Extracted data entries
>>>

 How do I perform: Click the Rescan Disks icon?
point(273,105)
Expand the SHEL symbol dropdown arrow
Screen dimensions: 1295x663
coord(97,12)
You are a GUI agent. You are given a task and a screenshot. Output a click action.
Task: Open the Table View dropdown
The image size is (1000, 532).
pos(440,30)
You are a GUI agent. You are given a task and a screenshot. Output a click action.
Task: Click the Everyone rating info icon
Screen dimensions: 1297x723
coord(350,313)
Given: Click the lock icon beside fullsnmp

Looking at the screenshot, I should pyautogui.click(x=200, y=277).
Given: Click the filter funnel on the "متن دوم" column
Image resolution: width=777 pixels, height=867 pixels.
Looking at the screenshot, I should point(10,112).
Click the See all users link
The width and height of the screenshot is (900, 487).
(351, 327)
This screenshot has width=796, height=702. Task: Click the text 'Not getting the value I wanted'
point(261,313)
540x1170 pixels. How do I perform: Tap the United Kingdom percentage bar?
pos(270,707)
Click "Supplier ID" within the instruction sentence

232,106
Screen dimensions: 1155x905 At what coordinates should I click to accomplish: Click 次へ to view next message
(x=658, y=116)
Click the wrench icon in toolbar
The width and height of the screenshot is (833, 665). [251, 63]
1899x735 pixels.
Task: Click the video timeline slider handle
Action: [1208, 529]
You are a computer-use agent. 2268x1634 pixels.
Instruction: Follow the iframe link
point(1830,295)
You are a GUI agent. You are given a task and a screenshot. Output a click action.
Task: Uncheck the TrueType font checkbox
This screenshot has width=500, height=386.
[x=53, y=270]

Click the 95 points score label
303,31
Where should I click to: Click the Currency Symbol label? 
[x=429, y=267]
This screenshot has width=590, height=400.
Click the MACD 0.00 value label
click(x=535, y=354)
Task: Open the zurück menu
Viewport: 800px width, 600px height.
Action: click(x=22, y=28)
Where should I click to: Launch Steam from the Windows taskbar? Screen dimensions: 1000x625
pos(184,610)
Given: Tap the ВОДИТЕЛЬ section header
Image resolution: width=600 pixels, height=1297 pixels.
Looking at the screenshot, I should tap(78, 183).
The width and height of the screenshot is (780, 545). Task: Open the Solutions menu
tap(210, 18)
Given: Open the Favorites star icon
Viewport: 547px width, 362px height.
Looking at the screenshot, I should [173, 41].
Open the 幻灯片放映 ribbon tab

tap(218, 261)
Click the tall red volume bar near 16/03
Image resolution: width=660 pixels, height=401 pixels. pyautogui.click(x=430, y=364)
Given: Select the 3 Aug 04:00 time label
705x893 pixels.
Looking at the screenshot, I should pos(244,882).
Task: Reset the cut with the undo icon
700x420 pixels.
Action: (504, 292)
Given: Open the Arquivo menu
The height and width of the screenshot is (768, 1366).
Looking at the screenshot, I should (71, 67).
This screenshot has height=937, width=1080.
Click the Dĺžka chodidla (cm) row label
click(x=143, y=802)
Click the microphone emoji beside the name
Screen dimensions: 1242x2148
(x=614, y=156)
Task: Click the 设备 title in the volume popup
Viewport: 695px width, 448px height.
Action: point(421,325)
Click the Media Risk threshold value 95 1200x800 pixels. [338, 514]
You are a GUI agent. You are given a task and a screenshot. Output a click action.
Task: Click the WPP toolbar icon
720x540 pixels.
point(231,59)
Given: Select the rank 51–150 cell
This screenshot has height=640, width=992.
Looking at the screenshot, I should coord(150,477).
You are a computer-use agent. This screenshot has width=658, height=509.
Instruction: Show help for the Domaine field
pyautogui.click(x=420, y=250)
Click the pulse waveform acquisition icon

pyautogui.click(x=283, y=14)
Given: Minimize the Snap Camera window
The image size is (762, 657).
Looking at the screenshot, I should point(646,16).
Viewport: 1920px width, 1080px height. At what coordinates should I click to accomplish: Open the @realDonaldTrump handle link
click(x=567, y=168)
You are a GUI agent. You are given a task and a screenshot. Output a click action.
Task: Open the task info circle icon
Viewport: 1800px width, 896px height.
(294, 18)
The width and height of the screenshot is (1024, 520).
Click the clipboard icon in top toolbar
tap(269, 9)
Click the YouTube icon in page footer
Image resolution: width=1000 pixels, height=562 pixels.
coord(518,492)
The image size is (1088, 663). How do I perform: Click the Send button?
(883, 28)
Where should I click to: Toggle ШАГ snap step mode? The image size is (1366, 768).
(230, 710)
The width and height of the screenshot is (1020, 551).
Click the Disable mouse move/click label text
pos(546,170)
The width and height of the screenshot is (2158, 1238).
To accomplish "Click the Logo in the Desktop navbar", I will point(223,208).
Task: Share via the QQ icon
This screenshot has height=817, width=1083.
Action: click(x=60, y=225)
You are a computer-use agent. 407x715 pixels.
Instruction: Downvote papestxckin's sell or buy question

<<<

The lines above need to be restated word for word, all of them.

> [ANSWER]:
 How do I perform: Click the Rescan Disks icon?
point(273,105)
Expand the SHEL symbol dropdown arrow
Screen dimensions: 1295x663
coord(97,12)
You are a GUI agent. You are given a task and a screenshot. Output a click action.
Task: Open the Table View dropdown
The image size is (1000, 532).
pos(440,30)
You are a GUI agent. You are given a task and a screenshot. Output a click action.
Task: Click the Everyone rating info icon
Screen dimensions: 1297x723
coord(350,313)
Given: Click the lock icon beside fullsnmp

Looking at the screenshot, I should pyautogui.click(x=200, y=277).
Given: Click the filter funnel on the "متن دوم" column
Image resolution: width=777 pixels, height=867 pixels.
Looking at the screenshot, I should point(10,112).
Click the See all users link
The width and height of the screenshot is (900, 487).
(351, 327)
This screenshot has width=796, height=702. Task: Click the text 'Not getting the value I wanted'
point(261,313)
540x1170 pixels. How do I perform: Tap the United Kingdom percentage bar?
pos(270,707)
Click "Supplier ID" within the instruction sentence

232,106
Screen dimensions: 1155x905 At what coordinates should I click to accomplish: Click 次へ to view next message
(x=658, y=116)
Click the wrench icon in toolbar
The width and height of the screenshot is (833, 665). [251, 63]
1899x735 pixels.
Task: Click the video timeline slider handle
Action: [1208, 529]
You are a computer-use agent. 2268x1634 pixels.
Instruction: Follow the iframe link
point(1830,295)
You are a GUI agent. You are given a task and a screenshot. Output a click action.
Task: Uncheck the TrueType font checkbox
This screenshot has width=500, height=386.
[x=53, y=270]

Click the 95 points score label
303,31
Where should I click to: Click the Currency Symbol label? 
[x=429, y=267]
This screenshot has width=590, height=400.
Click the MACD 0.00 value label
click(x=535, y=354)
Task: Open the zurück menu
Viewport: 800px width, 600px height.
Action: click(x=22, y=28)
Where should I click to: Launch Steam from the Windows taskbar? Screen dimensions: 1000x625
pos(184,610)
Given: Tap the ВОДИТЕЛЬ section header
Image resolution: width=600 pixels, height=1297 pixels.
Looking at the screenshot, I should tap(78, 183).
The width and height of the screenshot is (780, 545). Task: Open the Solutions menu
tap(210, 18)
Given: Open the Favorites star icon
Viewport: 547px width, 362px height.
Looking at the screenshot, I should [173, 41].
Open the 幻灯片放映 ribbon tab

tap(218, 261)
Click the tall red volume bar near 16/03
Image resolution: width=660 pixels, height=401 pixels. pyautogui.click(x=430, y=364)
Given: Select the 3 Aug 04:00 time label
705x893 pixels.
Looking at the screenshot, I should pos(244,882).
Task: Reset the cut with the undo icon
700x420 pixels.
Action: (504, 292)
Given: Open the Arquivo menu
The height and width of the screenshot is (768, 1366).
Looking at the screenshot, I should (71, 67).
This screenshot has height=937, width=1080.
Click the Dĺžka chodidla (cm) row label
click(x=143, y=802)
Click the microphone emoji beside the name
Screen dimensions: 1242x2148
(x=614, y=156)
Task: Click the 设备 title in the volume popup
Viewport: 695px width, 448px height.
Action: point(421,325)
Click the Media Risk threshold value 95 1200x800 pixels. [338, 514]
You are a GUI agent. You are given a task and a screenshot. Output a click action.
Task: Click the WPP toolbar icon
720x540 pixels.
point(231,59)
Given: Select the rank 51–150 cell
This screenshot has height=640, width=992.
Looking at the screenshot, I should coord(150,477).
You are a computer-use agent. This screenshot has width=658, height=509.
Instruction: Show help for the Domaine field
pyautogui.click(x=420, y=250)
Click the pulse waveform acquisition icon

pyautogui.click(x=283, y=14)
Given: Minimize the Snap Camera window
The image size is (762, 657).
Looking at the screenshot, I should point(646,16).
Viewport: 1920px width, 1080px height. At what coordinates should I click to accomplish: Open the @realDonaldTrump handle link
click(x=567, y=168)
You are a GUI agent. You are given a task and a screenshot. Output a click action.
Task: Open the task info circle icon
Viewport: 1800px width, 896px height.
(294, 18)
The width and height of the screenshot is (1024, 520).
Click the clipboard icon in top toolbar
tap(269, 9)
Click the YouTube icon in page footer
Image resolution: width=1000 pixels, height=562 pixels.
coord(518,492)
The image size is (1088, 663). How do I perform: Click the Send button?
(883, 28)
Where should I click to: Toggle ШАГ snap step mode? The image size is (1366, 768).
(230, 710)
The width and height of the screenshot is (1020, 551).
Click the Disable mouse move/click label text
pos(546,170)
The width and height of the screenshot is (2158, 1238).
To accomplish "Click the Logo in the Desktop navbar", I will point(223,208).
Task: Share via the QQ icon
This screenshot has height=817, width=1083.
Action: click(x=60, y=225)
You are a computer-use agent. 407x715 pixels.
Instruction: Downvote papestxckin's sell or buy question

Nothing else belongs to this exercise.